> _Instruction A_:
Answer these questions about the page on custom dataflow sources:
(i) How many MyData rows do the examples generate?
(ii) What is the default value of the Data property in the MyData class?
(iii) RowsActionSource workers are the ad-hoc versions of which class?

> _Extract to read_:
════════════════════
Custom Dataflow Source
This article describes how to implement a custom dataflow source worker, on top of what's covered in Custom Workers and Custom Dataflow Workers. Please also see the list of dataflow Source Workers.
Single Source Worker
These examples all implement the same simple logic, generating 1000 MyData
rows:
using actionETL;
using actionETL.Logging;
using System.Threading.Tasks;
public class MyData
{
public string Data { get; set; } = "Hello world";
}
The examples use different techniques, ranging from ad-hoc to reusable, and from simple but limited to verbose and flexible; use the approach that best matches your requirements.
Ad-hoc RowsActionSource
Instantiate RowsActionSource<TOutput, TError> (with error output port) or
RowsActionSource<TOutput> (without error output port). They both have one data output
port, and you must supply a callback that generates rows (there is at least BufferCapacity
row demand on each invocation). The workers are the ad-hoc versions of
RowsSourceBase.
Note
For RowsActionSource
, ActionSource
, and similar workers:
- Inside the callback, the worker is accessible as an arbitrarily named parameter (here
ras
,ras.Output
etc.) - Variables outside the callback are accessed as captured variables
- Pros:
- Allows buffer row processing
- Allows asynchronous processing
- Very simple implementation, avoids inheriting and checking for output demand
- Cons:
- Does not create a reusable worker
- Does not support:
- Adding members to the worker
- Multiple output ports
private const int _rowCount = 1000;
long sent0 = 0;
var source0 = new RowsActionSource<MyData>(root, "RowsActionSource"
, ras => // Provide callback to generate source rows
{
while (sent0 < _rowCount)
{
if (ras.Output.TrySendRow(new MyData()))
sent0++;
else
return ProgressStatus.NotCompletedTask;
}
return ProgressStatus.SucceededTask;
});
Ad-hoc ActionSource
Instantiate ActionSource<TOutput, TError> (with error output port) or ActionSource<TOutput> (without error output port). They both have one data output port, and you must supply a callback that generates rows. The workers are the ad-hoc versions of SourceBase.
════════════════════
(Stored records)
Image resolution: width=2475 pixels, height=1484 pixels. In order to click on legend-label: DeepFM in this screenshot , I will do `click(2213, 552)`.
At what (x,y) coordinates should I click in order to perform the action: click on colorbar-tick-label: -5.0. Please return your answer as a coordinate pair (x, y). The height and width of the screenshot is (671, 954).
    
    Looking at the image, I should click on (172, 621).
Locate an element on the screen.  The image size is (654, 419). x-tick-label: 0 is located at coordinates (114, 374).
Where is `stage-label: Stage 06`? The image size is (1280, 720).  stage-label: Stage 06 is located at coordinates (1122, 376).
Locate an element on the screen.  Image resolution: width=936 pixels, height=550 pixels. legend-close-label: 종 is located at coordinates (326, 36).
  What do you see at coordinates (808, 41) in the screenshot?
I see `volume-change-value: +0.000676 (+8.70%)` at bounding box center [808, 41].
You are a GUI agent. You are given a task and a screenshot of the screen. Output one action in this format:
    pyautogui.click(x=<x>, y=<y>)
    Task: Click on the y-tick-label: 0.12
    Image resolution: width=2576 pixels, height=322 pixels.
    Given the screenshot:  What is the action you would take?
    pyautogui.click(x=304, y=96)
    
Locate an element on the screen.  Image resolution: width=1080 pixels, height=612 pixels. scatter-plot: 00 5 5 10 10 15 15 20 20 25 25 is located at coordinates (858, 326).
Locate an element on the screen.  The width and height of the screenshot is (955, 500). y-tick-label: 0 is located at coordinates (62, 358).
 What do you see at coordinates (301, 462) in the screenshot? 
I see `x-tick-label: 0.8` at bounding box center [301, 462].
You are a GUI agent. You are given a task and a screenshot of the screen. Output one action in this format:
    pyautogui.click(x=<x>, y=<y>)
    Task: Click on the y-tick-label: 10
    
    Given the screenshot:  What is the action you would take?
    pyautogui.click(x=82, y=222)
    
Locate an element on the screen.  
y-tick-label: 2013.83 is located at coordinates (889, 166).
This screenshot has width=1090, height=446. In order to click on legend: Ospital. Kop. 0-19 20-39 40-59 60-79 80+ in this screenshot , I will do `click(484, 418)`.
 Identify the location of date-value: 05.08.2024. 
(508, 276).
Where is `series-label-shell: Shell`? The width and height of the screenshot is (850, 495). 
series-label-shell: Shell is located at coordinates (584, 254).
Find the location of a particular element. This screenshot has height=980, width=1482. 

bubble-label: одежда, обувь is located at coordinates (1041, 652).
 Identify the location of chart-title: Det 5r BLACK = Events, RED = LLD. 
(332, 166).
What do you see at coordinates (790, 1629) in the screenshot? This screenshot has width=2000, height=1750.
════════════════════
> _Instruction B_:
In the listing, copy the lines from the one containing "coordinates (858, 326)." through the one containing "y-tick-label: 2013.83 is", including both of those lines.

> _Worked solution A_:
(i) 1000
(ii) "Hello world"
(iii) RowsSourceBase

> _Worked solution B_:
Locate an element on the screen.  Image resolution: width=1080 pixels, height=612 pixels. scatter-plot: 00 5 5 10 10 15 15 20 20 25 25 is located at coordinates (858, 326).
Locate an element on the screen.  The width and height of the screenshot is (955, 500). y-tick-label: 0 is located at coordinates (62, 358).
 What do you see at coordinates (301, 462) in the screenshot? 
I see `x-tick-label: 0.8` at bounding box center [301, 462].
You are a GUI agent. You are given a task and a screenshot of the screen. Output one action in this format:
    pyautogui.click(x=<x>, y=<y>)
    Task: Click on the y-tick-label: 10
    
    Given the screenshot:  What is the action you would take?
    pyautogui.click(x=82, y=222)
    
Locate an element on the screen.  
y-tick-label: 2013.83 is located at coordinates (889, 166).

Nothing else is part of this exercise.